_Requirement_: After locating the line that contains "Task: Click help", transcribe exactly that line and each one after it until the data ends, skipping pictures.

(Stored data entries)
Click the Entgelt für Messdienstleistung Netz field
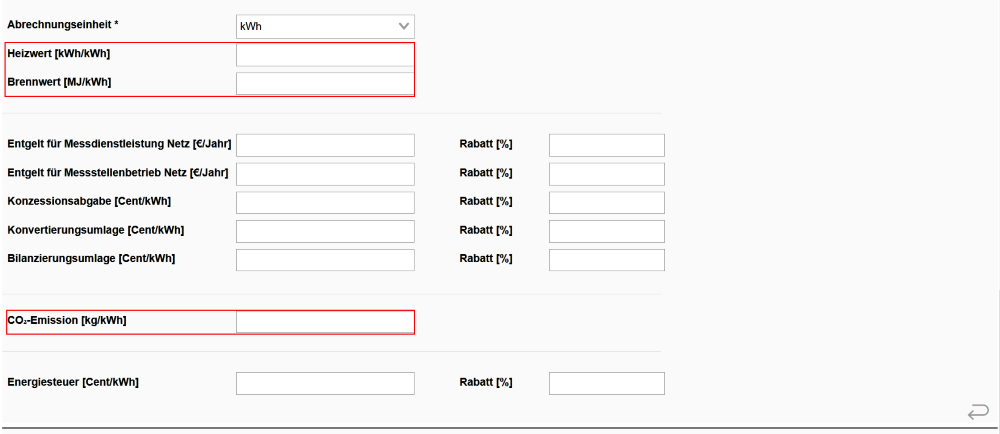 tap(325, 145)
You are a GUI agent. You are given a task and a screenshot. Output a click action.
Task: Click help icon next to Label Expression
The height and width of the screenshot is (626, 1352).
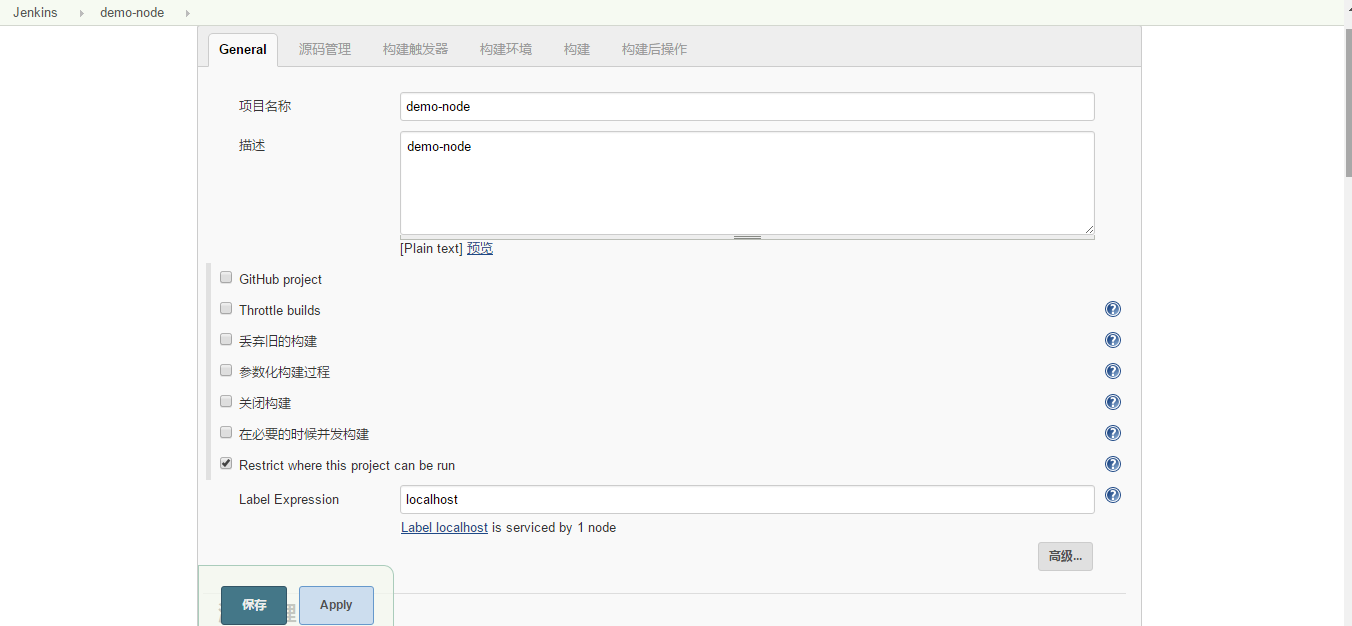(x=1112, y=496)
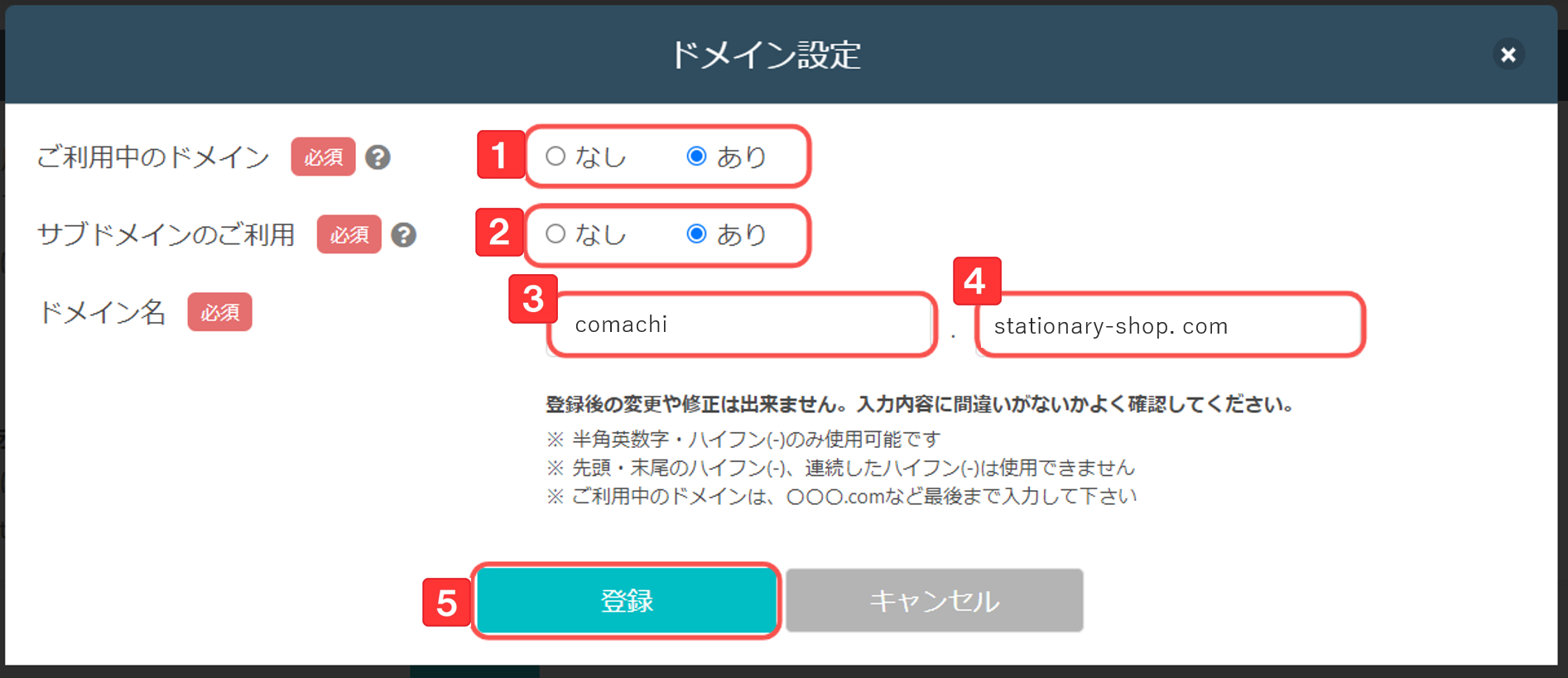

_Result of this task_:
Task: Click help icon next to Label Expression
The height and width of the screenshot is (626, 1352).
(x=1112, y=496)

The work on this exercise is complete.